### Text
Carmen Marc Valvo returns to Tulsa for ‘Fashion a Cure’ with Oklahoma Project Woman.

Ten years goes by extraordinarily quickly when you grow close to what you are doing.
It sounded that way when, during a recent phone interview, world-renowned fashion designer Carmen Marc Valvo stopped to consider that this year would be his 10th year in Tulsa for Oklahoma Project Woman’s “Fashion a Cure: A Decade of Dedication” benefit luncheon and black-tie dinner.
And the decade has gone by quickly.
“I mean extremely quickly,” Valvo said. “Like ten years. Wow, I can remember the first time I came down there. I didn’t know what to expect; I’d never been to Oklahoma before.”

But before he knew it, Tulsa had welcomed the New York-based women’s evening wear designer into its family. In showcasing his work to raise money for cancer research, Valvo’s met so many people, connected with them, been inspired by them, and this week will see them again at what he says is his last time at the annual Pink Ribbon event.

### Work instructions
Reproduce the passage of the Carmen Marc Valvo article that opens with "It sounded that" and closes with "and black-tie dinner.", switching "phone interview" to "video call".

### Record excerpts

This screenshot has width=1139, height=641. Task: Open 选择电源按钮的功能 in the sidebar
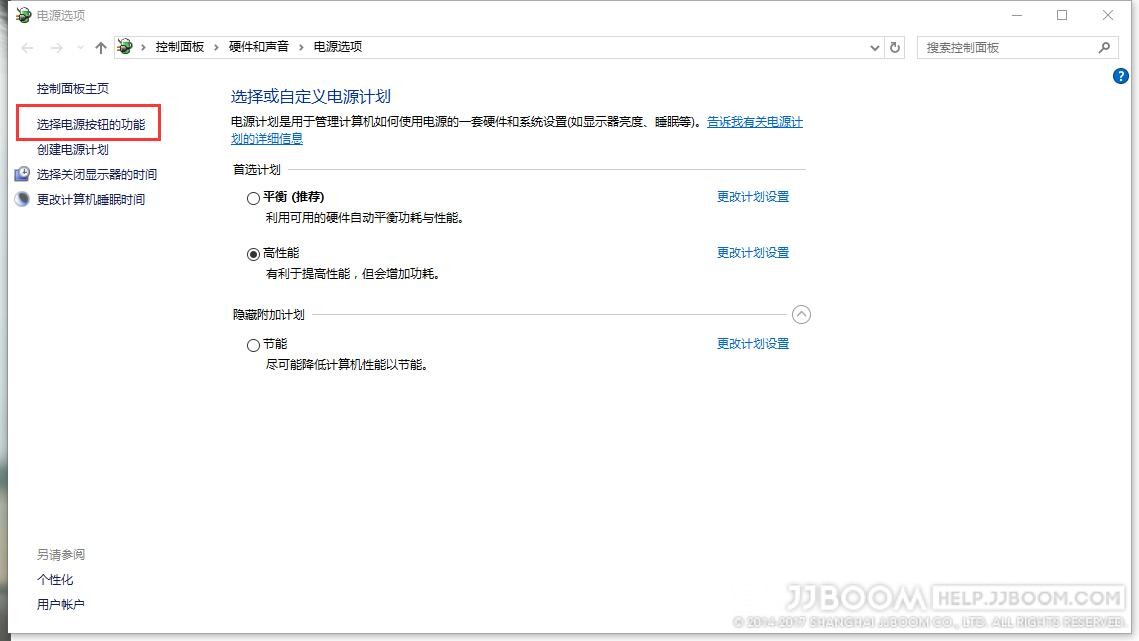(x=89, y=122)
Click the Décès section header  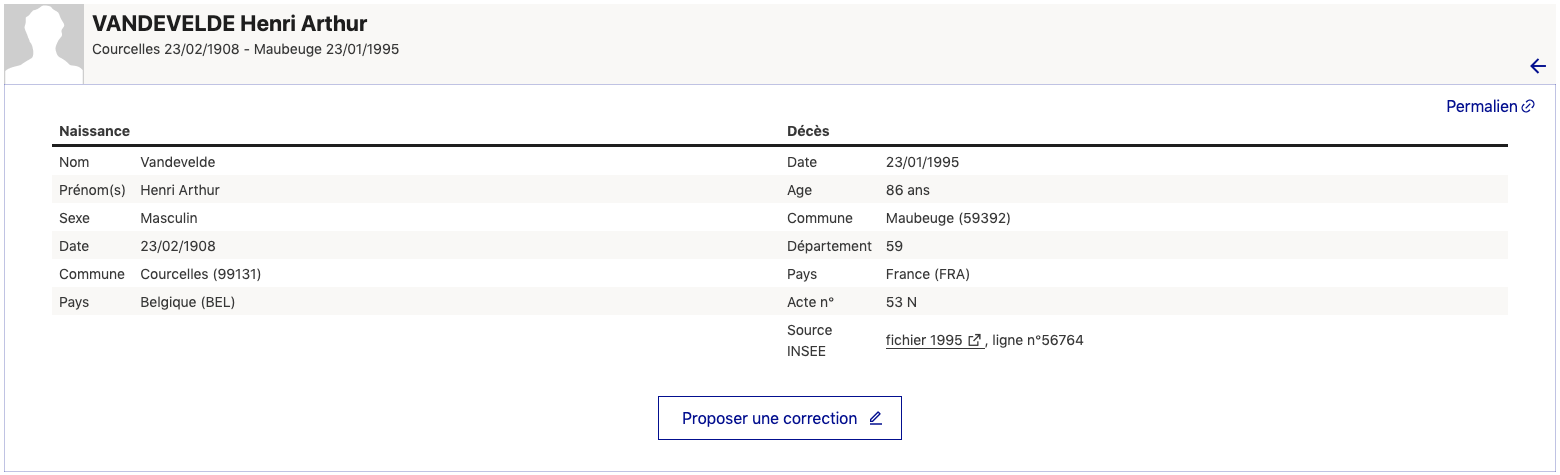tap(808, 131)
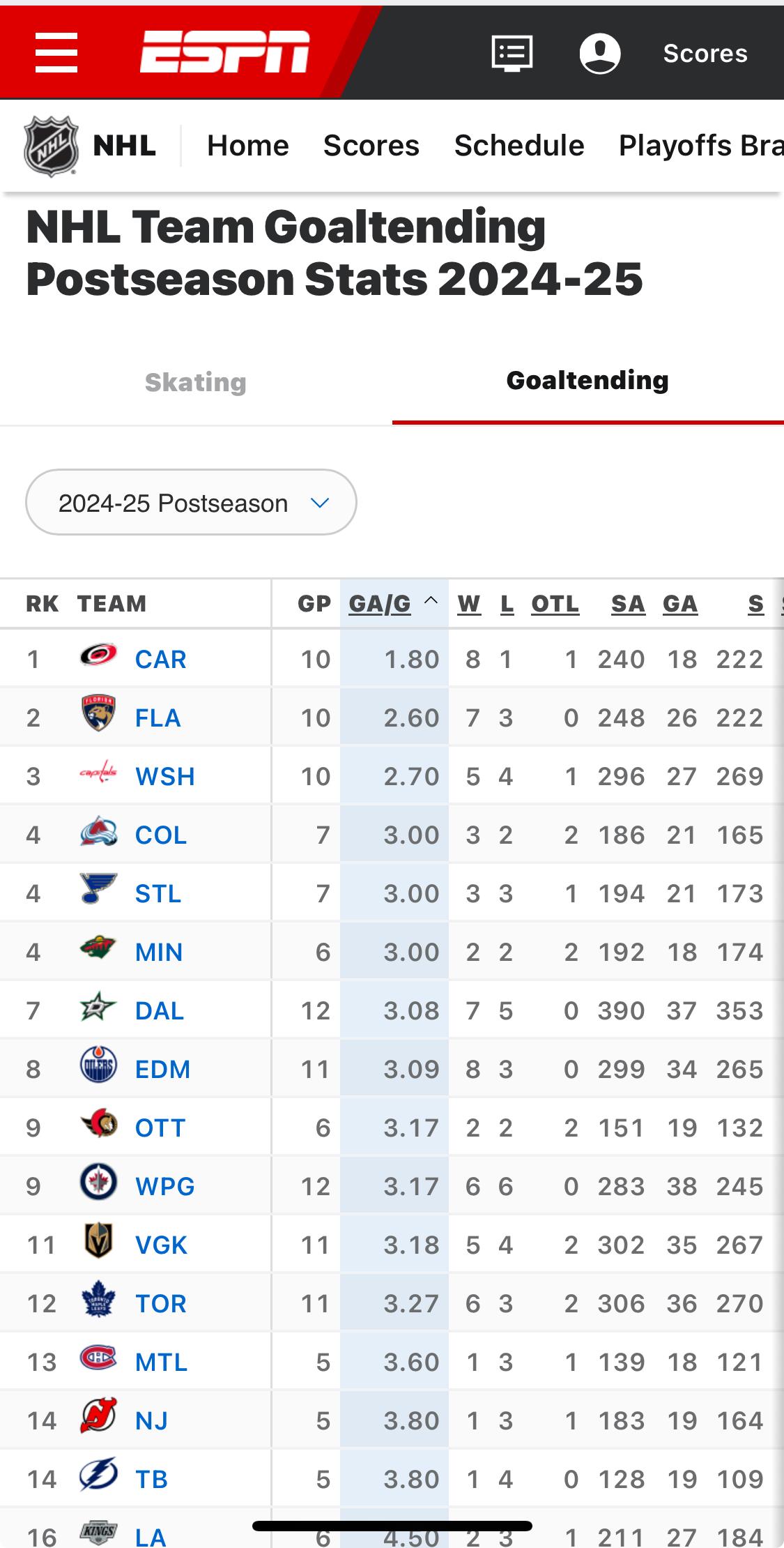Open the hamburger menu icon
The width and height of the screenshot is (784, 1548).
(x=56, y=53)
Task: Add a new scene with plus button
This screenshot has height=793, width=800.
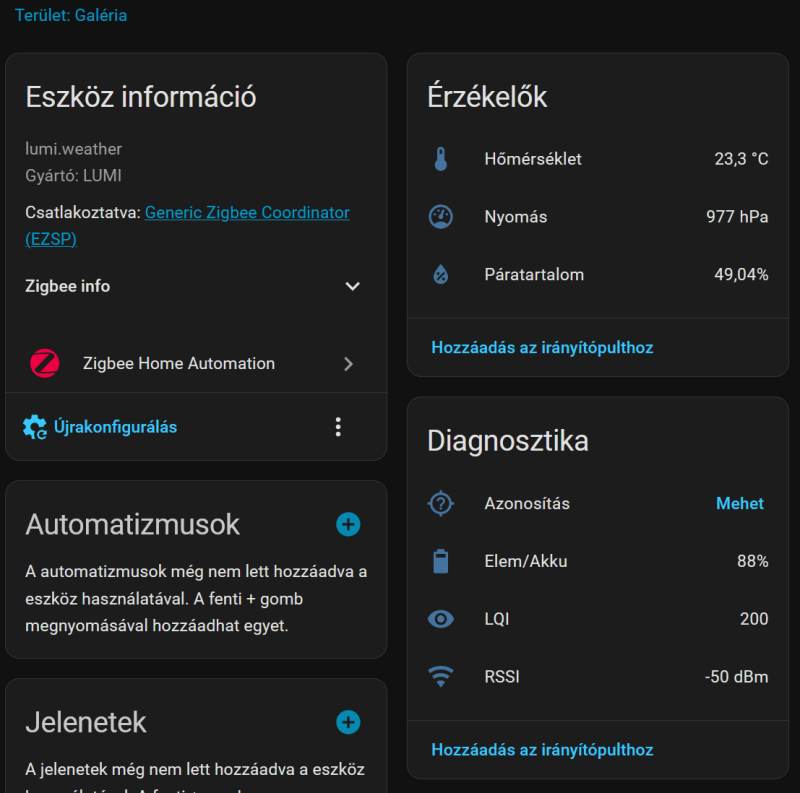Action: [x=348, y=722]
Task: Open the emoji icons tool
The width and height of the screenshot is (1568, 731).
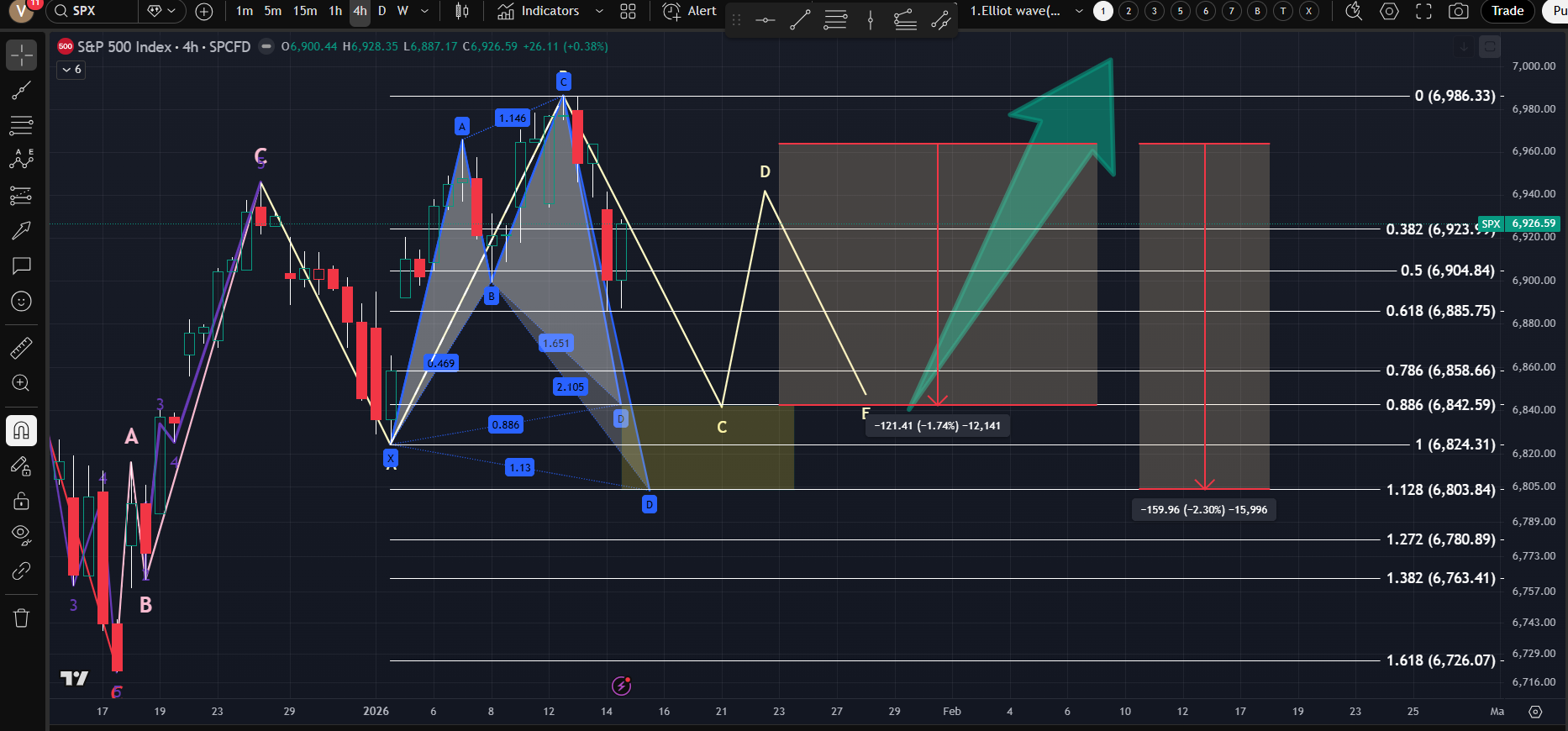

### Completed task
It sounded that way when, during a recent video call, world-renowned fashion designer Carmen Marc Valvo stopped to consider that this year would be his 10th year in Tulsa for Oklahoma Project Woman’s “Fashion a Cure: A Decade of Dedication” benefit luncheon and black-tie dinner.